• Data to process:

----------

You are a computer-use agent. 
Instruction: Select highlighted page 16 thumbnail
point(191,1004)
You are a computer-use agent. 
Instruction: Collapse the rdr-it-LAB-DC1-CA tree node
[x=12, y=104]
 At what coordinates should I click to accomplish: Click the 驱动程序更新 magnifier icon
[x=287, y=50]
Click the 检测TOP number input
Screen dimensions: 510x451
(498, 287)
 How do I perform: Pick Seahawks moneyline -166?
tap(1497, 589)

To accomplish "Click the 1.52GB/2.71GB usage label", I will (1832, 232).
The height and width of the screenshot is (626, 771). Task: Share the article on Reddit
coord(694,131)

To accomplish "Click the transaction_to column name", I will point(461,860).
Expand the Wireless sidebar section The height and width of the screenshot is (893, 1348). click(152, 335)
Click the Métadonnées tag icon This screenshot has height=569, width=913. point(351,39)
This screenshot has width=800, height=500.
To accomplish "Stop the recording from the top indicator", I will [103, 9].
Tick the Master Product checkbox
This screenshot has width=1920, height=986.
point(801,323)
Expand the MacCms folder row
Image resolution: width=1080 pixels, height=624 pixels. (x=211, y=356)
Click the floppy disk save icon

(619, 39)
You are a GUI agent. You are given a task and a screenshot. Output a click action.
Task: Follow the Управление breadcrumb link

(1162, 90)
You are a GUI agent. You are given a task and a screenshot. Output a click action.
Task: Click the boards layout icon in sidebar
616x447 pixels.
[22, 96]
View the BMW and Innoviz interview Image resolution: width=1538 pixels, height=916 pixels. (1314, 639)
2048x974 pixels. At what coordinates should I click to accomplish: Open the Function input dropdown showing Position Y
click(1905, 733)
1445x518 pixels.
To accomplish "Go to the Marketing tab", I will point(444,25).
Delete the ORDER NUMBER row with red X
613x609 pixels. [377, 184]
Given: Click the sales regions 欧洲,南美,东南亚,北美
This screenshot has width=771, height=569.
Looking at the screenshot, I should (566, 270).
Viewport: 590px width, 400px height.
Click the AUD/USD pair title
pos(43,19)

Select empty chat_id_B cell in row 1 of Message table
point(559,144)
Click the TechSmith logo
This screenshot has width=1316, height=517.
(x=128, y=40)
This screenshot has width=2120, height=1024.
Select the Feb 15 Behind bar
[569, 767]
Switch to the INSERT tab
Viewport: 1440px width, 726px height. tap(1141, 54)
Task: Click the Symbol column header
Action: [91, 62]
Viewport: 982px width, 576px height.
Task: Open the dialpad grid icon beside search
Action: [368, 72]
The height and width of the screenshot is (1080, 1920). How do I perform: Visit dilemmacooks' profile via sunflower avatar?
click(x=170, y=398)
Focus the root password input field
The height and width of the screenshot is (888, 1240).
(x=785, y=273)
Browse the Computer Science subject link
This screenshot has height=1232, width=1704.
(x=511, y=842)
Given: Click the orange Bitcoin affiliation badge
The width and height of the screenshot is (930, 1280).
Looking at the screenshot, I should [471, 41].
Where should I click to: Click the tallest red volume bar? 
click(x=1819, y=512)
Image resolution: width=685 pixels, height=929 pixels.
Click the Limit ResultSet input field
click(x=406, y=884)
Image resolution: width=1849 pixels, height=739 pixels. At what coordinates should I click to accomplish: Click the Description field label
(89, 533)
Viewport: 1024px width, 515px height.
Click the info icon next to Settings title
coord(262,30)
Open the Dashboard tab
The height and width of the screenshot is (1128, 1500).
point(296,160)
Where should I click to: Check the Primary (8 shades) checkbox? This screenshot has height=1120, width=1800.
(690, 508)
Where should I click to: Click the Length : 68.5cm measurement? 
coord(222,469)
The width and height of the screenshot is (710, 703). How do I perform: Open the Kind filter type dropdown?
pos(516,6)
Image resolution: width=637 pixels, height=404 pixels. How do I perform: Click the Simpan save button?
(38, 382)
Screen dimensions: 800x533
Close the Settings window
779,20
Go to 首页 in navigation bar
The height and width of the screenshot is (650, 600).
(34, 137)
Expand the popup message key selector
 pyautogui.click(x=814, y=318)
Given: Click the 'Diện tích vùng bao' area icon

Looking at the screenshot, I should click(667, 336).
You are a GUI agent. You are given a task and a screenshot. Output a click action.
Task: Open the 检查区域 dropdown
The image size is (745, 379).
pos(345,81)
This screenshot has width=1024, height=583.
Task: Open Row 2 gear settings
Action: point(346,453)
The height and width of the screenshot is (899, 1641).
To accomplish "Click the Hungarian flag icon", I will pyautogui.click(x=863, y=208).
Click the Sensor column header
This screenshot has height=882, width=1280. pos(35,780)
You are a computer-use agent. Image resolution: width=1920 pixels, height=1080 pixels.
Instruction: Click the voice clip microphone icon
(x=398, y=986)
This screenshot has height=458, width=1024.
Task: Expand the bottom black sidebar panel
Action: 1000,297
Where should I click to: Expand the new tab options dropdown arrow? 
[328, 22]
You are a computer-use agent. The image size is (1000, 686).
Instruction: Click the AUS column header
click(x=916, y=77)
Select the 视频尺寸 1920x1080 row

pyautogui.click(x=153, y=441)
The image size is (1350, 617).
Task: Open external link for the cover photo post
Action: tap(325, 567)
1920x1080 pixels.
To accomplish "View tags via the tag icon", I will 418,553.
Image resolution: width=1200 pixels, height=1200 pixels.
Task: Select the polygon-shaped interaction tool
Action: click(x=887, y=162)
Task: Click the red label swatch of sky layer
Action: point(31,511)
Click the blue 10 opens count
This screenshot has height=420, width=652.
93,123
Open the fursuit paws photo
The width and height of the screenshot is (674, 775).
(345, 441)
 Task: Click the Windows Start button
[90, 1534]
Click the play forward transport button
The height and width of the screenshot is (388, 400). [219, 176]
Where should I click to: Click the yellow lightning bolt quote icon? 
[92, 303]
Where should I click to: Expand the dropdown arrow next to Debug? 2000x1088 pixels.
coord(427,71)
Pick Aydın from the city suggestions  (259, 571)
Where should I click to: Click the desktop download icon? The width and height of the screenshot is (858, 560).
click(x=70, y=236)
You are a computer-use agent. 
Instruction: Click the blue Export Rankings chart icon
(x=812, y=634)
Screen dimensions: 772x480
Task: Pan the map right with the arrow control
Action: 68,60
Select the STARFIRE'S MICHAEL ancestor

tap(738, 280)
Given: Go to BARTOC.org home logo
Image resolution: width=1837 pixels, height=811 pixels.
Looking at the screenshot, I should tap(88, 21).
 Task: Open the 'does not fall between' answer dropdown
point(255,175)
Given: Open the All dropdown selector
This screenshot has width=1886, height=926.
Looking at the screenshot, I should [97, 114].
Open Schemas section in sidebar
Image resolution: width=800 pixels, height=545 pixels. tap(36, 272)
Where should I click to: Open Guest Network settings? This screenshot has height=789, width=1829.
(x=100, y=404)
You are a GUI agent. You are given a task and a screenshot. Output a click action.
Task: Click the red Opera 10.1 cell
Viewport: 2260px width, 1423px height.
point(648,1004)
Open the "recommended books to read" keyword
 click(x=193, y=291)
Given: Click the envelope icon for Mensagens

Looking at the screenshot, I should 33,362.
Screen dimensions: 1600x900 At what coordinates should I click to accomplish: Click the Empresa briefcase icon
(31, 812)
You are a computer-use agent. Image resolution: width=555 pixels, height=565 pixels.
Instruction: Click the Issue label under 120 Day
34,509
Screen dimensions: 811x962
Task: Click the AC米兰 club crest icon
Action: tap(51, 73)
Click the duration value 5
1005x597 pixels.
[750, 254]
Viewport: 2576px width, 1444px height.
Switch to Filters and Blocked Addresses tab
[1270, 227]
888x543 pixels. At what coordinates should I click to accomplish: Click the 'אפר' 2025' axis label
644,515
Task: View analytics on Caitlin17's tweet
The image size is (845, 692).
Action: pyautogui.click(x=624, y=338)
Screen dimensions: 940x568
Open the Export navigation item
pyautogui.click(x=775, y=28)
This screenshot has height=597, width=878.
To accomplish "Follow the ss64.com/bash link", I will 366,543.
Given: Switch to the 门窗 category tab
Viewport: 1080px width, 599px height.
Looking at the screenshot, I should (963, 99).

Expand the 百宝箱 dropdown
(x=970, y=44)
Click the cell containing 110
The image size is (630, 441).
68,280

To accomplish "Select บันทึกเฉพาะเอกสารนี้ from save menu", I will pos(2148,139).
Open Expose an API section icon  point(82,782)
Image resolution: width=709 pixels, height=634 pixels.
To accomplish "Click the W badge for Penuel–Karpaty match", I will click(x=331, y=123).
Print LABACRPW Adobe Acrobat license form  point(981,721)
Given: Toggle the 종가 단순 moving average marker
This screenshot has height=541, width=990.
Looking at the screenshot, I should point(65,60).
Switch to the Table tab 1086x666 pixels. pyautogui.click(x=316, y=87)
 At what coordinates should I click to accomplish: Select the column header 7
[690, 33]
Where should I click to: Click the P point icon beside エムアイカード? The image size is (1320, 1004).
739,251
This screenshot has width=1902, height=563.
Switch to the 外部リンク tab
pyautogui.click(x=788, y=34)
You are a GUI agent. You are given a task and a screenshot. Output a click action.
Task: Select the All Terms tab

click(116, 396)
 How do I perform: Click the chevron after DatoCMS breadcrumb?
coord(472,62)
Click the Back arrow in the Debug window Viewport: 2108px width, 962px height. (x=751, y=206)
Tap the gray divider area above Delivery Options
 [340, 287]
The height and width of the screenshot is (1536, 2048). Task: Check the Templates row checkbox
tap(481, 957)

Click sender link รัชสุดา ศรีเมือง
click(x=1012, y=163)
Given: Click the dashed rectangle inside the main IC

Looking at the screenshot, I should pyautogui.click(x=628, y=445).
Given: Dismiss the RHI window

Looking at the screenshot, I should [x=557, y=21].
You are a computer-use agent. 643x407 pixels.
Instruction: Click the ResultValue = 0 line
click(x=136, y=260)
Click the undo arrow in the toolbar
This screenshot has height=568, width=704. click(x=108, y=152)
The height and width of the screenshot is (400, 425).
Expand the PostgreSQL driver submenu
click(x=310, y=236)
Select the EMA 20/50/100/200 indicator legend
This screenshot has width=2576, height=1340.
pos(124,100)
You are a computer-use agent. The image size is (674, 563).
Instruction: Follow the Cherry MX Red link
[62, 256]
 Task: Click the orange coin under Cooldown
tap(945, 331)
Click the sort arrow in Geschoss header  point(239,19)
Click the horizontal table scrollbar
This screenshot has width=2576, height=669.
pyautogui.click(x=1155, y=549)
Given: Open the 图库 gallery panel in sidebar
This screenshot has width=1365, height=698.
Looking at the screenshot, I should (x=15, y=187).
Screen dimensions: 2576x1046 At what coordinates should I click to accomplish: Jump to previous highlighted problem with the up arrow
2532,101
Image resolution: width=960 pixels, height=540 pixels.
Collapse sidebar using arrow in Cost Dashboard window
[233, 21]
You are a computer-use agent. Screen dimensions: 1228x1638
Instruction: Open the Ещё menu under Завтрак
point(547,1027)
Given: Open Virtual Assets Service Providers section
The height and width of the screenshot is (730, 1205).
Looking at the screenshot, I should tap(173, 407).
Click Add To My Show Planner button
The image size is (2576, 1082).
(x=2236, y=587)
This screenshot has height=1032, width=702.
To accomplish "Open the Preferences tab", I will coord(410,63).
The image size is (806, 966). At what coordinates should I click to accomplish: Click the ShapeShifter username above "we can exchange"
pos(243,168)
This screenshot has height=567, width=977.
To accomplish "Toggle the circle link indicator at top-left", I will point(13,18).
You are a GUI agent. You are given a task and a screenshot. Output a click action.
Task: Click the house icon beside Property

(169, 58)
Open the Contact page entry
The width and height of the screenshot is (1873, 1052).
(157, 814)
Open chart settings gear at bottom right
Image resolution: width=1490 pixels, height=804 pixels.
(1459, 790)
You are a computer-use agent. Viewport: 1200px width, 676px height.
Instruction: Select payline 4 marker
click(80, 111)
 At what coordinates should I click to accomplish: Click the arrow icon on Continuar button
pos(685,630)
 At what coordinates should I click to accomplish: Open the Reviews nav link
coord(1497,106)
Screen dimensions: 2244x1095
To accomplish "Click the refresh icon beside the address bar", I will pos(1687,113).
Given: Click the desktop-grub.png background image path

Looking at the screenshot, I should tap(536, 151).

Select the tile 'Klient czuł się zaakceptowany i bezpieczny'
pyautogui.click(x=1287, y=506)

----------

• Description of the task: How many lines of the material above contain the string "area" with matching case? Reply with the number alone.

• Result of the task: 2